Expert de la grippe et des défenses biologiques, Michael Osterholm qui est aussi directeur du Center for Infectious Disease Research and Policy à l'université du Minnesota, reconnait quant à lui que les travaux ont une réelle importance médicale. S'il ne semble donc pas s'opposer à leur publication, il suggère néanmoins que certaines informations soient dissimulées et ne soient dévoilées qu'à ceux qui en ont réellement besoin. "Nous ne voulons pas donner à des personnes malintentionnées une carte routière de comment transformer un microbe mauvais en microbe très mauvais", a t-il ajouté toujours cité par le Daily Mail.

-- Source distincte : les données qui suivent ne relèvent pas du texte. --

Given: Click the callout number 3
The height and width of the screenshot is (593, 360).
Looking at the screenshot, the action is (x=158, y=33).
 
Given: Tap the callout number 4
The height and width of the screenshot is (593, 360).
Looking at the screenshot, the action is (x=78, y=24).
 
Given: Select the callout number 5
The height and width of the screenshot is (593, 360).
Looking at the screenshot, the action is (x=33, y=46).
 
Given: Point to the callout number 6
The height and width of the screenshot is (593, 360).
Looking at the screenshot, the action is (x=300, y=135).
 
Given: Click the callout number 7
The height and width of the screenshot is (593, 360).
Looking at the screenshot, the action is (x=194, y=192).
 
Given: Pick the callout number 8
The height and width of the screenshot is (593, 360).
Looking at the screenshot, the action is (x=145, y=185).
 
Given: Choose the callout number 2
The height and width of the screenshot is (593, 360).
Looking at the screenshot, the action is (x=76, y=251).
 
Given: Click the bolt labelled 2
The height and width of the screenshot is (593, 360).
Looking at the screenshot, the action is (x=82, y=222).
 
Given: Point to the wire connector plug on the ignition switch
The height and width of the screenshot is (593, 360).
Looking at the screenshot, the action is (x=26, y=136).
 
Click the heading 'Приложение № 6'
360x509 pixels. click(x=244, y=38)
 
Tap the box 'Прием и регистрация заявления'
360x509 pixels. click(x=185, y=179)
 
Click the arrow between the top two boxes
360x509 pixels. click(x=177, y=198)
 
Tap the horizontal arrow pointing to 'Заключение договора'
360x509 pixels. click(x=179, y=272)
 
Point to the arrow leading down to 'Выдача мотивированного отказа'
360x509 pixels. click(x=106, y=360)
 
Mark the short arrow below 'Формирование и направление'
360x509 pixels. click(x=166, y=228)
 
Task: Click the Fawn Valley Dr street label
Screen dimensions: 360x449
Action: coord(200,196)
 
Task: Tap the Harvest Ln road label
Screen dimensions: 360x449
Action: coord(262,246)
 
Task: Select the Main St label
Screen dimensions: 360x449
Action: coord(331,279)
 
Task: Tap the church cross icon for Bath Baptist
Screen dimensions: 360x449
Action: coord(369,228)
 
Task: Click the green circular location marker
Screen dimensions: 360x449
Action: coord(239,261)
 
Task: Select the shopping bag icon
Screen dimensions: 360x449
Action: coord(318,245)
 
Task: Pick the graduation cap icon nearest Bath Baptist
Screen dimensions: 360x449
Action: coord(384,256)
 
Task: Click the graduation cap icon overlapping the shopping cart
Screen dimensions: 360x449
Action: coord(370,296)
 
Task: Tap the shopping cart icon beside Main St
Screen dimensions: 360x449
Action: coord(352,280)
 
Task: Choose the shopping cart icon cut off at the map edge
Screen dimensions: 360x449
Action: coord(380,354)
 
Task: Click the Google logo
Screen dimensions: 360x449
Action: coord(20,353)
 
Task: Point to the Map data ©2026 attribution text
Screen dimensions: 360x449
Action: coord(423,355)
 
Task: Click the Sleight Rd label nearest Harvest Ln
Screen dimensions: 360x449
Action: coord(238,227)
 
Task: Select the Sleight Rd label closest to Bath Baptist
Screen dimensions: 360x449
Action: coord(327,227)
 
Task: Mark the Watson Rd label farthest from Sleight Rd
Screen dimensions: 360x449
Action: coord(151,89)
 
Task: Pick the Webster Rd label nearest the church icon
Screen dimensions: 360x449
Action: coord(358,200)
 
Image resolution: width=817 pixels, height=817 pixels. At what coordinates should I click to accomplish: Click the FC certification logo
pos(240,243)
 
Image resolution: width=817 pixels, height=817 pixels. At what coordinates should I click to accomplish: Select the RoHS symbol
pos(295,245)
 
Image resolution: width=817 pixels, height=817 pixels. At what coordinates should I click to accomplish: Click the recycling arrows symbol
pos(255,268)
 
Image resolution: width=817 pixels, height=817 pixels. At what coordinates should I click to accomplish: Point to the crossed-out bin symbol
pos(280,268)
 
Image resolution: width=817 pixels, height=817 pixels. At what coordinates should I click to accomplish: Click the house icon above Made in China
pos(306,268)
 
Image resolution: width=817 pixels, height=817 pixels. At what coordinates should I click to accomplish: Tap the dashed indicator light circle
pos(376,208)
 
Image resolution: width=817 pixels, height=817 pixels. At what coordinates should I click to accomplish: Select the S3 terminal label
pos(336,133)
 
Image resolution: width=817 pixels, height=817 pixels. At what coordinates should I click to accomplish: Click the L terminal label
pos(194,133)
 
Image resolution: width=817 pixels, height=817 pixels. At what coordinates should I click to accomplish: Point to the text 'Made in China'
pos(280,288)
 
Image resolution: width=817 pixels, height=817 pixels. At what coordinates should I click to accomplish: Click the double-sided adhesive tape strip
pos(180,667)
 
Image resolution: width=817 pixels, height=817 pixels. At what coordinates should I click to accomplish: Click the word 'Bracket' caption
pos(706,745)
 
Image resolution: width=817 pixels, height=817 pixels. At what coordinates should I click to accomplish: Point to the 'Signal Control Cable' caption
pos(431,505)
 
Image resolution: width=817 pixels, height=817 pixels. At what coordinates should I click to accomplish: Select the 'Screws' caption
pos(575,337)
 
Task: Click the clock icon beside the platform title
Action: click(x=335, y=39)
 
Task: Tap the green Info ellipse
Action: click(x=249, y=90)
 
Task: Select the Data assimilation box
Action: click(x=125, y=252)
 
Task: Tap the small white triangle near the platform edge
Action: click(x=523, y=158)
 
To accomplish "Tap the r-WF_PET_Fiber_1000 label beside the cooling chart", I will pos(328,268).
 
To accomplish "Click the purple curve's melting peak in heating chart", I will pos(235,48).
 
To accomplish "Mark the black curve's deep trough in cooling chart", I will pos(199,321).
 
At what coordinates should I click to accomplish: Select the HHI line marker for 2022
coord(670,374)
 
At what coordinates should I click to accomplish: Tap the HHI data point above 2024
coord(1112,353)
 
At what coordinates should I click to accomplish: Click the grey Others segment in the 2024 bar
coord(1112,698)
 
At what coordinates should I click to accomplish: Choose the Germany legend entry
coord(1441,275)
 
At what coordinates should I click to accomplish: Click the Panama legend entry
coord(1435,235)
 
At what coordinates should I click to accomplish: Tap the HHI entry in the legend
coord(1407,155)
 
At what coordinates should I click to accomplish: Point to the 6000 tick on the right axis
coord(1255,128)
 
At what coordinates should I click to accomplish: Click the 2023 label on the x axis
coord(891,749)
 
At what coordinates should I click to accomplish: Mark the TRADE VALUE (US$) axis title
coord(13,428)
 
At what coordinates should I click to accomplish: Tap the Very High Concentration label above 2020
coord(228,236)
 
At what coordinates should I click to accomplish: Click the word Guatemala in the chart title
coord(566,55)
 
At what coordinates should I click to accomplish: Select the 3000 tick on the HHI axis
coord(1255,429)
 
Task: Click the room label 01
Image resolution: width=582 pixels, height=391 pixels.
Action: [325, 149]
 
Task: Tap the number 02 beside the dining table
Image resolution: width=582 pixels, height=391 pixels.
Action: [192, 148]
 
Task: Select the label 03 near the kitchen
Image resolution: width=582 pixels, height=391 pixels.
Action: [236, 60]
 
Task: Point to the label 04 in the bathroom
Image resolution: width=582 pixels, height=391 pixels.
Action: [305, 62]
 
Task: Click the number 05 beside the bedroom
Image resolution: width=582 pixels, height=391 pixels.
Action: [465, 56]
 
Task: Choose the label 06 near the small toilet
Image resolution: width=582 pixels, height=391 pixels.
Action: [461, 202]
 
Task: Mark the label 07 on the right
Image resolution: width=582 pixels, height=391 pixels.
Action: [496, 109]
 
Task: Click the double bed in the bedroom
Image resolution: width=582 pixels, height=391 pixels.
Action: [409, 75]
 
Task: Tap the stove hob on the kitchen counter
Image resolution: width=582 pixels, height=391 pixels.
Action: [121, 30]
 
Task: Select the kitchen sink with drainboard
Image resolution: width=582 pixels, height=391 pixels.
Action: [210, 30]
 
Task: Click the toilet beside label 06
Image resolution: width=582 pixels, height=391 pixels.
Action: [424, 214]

http://www.maxisciences.com/virus-h5n1/un-supervirus-mortel-cree-a-partir-de-celui-de-la-grippe-aviaire_art19097.html



Addendum 8 décembre

"Le virus H5N1 qui vient d’être produit en laboratoire se transmet-il d’homme à homme ? La réponse est catégoriquement non, comme on va le constater en examinant de plus près ces recherches. En fait, le H5N1 se transmet entre animaux par des fluides, principalement des fientes chez les volatiles ou par exemple des rejets pharyngés lors des quelques cas de transmission impliquant d’autres espèces comme le lion. Pour que le virus soit très contagieux chez l’homme, il faut qu’il se propage par voie aérienne et que de plus, il infecte l’homme. Les scientifiques n’ont pas utilisé comme on s’en doute des humains mais le furet, animal de référence dans les études grippales car il réagit comme l’homme face au virus. Fouchier explique qu’il a inoculé le H5N1 a des furets puis a laissé ces animaux se reproduire. Au bout de 10 générations, il a constaté que le virus se transmet entre furets séparés par des cages et donc que le virus a muté pour devenir « airborne », autrement dit transmissible par voie aérienne. 5 gènes ont subi des mutations déjà observées séparément dans les virus naturels. En conclusion, le virus muté est aussi létal pour le furet que le virus d’origine mais il se transmet par voie aérienne et donc, il peut s’infiltrer dès lors qu’un individu respire de l’air contenant les particules virales.

Ce virus bricolé sur le furet pourrait-il se transmettre entre humain ? La réponse donnée par Fouchier ne livre aucune certitude. Juste des suppositions basées sur le constat que les virus grippaux infectant l’homme se transmettent également entre furets et réciproquement. Tout en précisant que dans ce nouveau cas, il n’est pas du tout certain que cela se produirait mais il n’est pas prêt à miser le moindre sou sur cette hypothèse. Ce qui signifie qu’une fois de plus, les journalistes sacrifient au sensationnel en présentant des supputations comme des faits avérés. Parmi les virologues, certains doutent de la possibilité de créer des virus pandémiques en laboratoire, en travaillant sur des modèles animaux, mais ils redoutent plutôt une mutation qui se produirait spontanément dans la nature. En fait, les virologues peuvent analyser les mutations mais ils ne savent pas pourquoi un virus peut devenir contagieux et/ou létal. C’est un peu la loterie naturelle. Pour qu’il soit contagieux, il faut qu’il puisse entrer dans la cellule puis parasiter le système de transcription ou de réplication (si c’est un virus à ARN comme la grippe ou à ADN). Une étroite coopération est requise entre l’envahisseur et son hôte."